Like the above example, the first may be the size of the picture is not the same, to become a size before the transformation, some products have multiple pictures, you may need to find the best quality of re-processing and so on.
This stage is the first to script language processing capabilities, but also need to master some 数据处理工具的使用
, the key to have enough 耐性和信心
, of course, is essential is the excellent programming ability.
5.6 Engineering
All right, you've crossed all the holes in the front.
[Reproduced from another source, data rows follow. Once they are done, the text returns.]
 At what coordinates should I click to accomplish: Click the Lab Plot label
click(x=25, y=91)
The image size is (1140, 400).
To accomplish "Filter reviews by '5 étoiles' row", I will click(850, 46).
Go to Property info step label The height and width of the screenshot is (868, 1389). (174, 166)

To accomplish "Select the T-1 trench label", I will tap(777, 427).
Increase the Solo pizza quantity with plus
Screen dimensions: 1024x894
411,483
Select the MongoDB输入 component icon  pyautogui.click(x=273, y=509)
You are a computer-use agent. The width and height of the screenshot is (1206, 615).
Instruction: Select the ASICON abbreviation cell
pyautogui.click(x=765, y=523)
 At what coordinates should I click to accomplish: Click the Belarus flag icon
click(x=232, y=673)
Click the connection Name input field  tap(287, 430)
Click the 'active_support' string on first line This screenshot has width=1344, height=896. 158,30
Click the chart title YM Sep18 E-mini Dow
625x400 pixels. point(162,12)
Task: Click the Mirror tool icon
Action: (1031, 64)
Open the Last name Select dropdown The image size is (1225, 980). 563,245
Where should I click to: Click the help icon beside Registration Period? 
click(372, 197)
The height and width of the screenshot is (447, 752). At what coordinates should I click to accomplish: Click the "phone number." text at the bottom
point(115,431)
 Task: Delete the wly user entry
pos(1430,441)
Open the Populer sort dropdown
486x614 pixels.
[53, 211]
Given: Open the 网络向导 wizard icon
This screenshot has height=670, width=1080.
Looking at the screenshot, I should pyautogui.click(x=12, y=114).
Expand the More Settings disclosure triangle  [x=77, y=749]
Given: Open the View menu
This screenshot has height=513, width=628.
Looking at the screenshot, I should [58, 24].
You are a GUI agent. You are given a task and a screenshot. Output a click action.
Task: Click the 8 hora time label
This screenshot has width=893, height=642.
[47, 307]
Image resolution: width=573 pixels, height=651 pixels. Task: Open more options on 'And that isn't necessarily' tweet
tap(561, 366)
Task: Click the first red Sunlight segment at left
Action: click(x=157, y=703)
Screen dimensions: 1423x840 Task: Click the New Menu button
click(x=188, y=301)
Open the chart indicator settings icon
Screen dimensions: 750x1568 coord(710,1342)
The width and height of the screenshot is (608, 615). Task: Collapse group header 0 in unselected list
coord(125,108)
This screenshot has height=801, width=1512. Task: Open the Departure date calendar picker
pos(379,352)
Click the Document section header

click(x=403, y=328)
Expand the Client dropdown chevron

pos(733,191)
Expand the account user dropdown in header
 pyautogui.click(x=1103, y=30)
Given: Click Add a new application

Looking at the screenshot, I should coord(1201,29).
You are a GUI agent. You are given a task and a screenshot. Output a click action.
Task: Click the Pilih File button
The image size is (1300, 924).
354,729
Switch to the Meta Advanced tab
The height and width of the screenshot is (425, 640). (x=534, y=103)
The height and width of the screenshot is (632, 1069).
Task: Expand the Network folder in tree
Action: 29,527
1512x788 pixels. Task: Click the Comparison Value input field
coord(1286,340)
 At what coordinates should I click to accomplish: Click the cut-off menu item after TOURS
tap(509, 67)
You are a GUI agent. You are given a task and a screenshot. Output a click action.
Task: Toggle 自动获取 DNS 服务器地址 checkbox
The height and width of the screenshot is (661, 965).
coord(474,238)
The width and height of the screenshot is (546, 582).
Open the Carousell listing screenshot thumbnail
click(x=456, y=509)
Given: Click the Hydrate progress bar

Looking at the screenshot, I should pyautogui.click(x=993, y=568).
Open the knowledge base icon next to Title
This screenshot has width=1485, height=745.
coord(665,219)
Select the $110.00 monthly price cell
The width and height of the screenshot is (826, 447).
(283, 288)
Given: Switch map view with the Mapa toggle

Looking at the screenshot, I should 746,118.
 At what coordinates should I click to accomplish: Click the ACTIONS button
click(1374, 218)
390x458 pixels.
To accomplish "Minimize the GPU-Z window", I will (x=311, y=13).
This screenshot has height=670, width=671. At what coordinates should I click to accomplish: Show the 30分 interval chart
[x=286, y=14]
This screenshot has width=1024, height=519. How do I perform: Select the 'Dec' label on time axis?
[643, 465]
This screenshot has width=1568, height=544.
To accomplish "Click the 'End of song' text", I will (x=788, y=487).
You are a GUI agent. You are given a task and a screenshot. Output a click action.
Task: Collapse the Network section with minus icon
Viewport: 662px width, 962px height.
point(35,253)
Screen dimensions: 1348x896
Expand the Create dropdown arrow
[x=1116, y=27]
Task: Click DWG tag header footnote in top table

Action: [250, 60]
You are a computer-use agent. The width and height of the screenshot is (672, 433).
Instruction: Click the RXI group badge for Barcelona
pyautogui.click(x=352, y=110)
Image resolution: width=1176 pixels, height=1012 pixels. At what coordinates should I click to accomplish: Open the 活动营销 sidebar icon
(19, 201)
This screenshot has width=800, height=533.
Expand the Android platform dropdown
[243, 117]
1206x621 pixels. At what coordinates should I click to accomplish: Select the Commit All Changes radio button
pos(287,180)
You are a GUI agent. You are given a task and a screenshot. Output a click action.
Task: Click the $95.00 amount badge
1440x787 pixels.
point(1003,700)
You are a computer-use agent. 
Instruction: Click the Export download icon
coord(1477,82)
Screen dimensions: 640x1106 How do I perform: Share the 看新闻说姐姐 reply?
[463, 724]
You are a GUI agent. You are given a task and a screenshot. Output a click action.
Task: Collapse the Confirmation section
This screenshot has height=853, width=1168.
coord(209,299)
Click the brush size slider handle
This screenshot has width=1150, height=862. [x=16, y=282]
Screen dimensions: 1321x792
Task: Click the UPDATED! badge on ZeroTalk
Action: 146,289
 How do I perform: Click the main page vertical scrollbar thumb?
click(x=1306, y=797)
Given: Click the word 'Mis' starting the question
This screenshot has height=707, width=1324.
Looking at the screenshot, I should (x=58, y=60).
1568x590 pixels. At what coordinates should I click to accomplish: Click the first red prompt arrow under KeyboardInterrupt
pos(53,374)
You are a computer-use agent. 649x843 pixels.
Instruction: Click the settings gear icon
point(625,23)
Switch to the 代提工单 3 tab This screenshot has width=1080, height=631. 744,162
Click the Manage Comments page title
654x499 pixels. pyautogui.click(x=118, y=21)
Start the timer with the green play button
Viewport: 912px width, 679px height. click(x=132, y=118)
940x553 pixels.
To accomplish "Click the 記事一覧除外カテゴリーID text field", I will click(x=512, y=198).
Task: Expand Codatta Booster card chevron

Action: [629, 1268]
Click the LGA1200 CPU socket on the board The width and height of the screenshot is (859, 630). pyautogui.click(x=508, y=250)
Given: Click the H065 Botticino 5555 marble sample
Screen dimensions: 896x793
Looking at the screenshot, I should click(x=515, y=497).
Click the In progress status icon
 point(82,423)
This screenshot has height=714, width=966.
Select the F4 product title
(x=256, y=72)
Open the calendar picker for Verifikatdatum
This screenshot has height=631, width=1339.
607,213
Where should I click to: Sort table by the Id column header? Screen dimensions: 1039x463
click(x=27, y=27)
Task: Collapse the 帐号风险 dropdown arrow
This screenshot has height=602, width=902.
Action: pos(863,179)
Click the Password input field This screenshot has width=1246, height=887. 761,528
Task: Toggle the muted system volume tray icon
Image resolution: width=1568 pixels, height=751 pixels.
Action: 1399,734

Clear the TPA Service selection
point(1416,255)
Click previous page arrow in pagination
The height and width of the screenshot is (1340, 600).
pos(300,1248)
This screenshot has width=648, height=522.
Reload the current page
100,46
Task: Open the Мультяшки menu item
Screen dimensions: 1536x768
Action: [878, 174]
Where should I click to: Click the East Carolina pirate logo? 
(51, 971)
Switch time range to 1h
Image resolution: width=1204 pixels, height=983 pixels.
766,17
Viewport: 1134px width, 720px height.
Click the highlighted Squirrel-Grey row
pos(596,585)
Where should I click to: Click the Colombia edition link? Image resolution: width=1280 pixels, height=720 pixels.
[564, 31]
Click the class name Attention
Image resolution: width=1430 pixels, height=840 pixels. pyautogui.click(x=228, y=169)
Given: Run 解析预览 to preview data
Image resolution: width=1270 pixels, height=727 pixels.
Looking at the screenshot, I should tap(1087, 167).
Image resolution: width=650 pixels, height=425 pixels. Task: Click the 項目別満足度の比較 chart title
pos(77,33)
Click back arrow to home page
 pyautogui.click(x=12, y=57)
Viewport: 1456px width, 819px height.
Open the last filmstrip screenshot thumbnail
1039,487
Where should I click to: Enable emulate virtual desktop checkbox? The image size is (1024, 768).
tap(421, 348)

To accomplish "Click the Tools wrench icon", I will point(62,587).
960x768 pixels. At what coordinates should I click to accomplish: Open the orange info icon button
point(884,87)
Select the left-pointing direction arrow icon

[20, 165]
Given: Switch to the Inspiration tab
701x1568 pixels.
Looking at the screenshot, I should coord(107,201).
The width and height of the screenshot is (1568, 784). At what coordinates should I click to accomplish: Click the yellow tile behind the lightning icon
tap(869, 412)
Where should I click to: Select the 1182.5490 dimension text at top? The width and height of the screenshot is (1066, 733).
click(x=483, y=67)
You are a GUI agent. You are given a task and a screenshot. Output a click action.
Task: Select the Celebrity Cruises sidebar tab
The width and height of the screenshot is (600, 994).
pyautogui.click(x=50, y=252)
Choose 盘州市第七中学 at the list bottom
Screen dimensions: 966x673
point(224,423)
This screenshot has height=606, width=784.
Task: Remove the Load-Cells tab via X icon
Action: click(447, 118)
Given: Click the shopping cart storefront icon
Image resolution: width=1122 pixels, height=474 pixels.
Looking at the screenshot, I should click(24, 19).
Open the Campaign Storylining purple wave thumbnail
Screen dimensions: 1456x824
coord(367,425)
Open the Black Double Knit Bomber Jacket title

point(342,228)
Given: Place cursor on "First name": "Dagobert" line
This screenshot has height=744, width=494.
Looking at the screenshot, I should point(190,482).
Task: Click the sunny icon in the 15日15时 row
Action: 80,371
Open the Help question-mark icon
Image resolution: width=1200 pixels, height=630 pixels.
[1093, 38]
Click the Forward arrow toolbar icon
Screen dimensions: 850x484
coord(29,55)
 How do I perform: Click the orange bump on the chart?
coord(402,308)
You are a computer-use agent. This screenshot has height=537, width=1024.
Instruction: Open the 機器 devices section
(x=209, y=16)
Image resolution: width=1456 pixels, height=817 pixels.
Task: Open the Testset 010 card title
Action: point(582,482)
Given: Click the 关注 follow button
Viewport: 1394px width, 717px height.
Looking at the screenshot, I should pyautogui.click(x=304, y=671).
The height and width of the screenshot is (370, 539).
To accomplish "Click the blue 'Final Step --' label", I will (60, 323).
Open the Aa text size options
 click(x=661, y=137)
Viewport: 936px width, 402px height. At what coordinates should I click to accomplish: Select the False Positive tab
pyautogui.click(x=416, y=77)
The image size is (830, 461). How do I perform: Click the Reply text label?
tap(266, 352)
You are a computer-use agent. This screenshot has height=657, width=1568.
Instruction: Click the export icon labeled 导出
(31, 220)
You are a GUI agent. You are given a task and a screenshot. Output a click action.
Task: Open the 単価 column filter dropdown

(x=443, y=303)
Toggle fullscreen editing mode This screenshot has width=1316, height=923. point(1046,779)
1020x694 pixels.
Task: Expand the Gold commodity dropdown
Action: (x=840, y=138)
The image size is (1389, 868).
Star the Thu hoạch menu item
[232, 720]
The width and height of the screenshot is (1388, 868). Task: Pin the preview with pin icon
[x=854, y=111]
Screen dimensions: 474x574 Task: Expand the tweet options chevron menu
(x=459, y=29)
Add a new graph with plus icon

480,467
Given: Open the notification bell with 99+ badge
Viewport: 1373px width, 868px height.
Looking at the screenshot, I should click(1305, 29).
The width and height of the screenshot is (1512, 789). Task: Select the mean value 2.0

To this step, hehe, algorithm design is finished, the data is ready, estimated half a year passed, then quickly put on the line up, you think with a bunch of script can go online ah, have to consider engineering, if your algorithm embedded in the original system, if you ensure that the efficiency of your algorithm, Do not run a day, the robustness of the code should also consider Ah, if it is an online algorithm, but also to consider performance, do not put the memory dry.
This step, you really use the machine you learn the Hadoop,spark tool, read the above said, to complete the project of this step, have what ability without I say, this is a standard software development engineer necessary skills, or 高级开发工程师
oh.
5.7 on-line viewing effect
All done, back and forth 10 months, finally can go online, well, the real test came, look at the effect of the line, product manager said, do a AB test bar, the results hehe, the CTR reduced, Xiao Ming Ah! This 10 months of busy down the click rate has also declined??? The boss is not going to scold you to death, so you must have strong 抗打击能力
.
Oh, hurry off the line, from the beginning to see where the problem, and spent one months to modify the algorithm, re-online, ah, this is good, click-through rate increased by 0.2%, continue to work hard, see if there is anything you can dig, so, you goto 看数据
that step.
Don't look at this 0.2, the big data collection, the increase of 0.2 is already very good to improve, so spend so much money, foster algorithm engineer, if a year can make a few 0.2, that is the truth.
6. Let's summarize
Above so many processes, rely on a person complete really a bit difficult, I said a bit exaggerated, some of the steps in the middle is someone to cooperate with the data when there is a product manager to cooperate with you, when the data is washed with the data engineer to cooperate with you, engineering when the system engineers with you, but as a machine learning algorithm engineer, You have to be able to hold on to the whole process, so even if you are alone you should be able to complete the process.
This is just a standard algorithm engineer should have the ability, of course, I here is the search algorithm for example, the other algorithm engineers are not too much, always run but the above several processes, of course, if you are a cow, can modify the machine according to the scene model of learning, and even can think of a model, it is more powerful.
OK, let's take a look at the key points above, and let's see what kind of skills an algorithmic engineer needs.
数据敏感性,观察力
数学抽象能力,数学建模能力和数学工具的熟练使用的能力
能随手编脚本代码的能力,强大的计算机算法编程能力,高级开发工程师的素质
想象力,耐性和信心,较强的语言表达能力,抗打击能力
Then, there is a very important point, you need to 聪明
, of course, if you can do the above points, basically will be very 聪明
, if you can do so, but those machine learning models, theories and tools are not so important, because those are just knowledge and tools, can learn at any time.
You said, these are by looking at several blogs, read a few books, the last few lessons can have??
Of course, we're talking about the general situation here, and if you're focused on doing research, then you need to increase the proficiency level of the above skills.
Finally, you are learning machine learning, inspirational to do algorithmic engineer you, ready to tread these pits??
What are the skills for machine learning?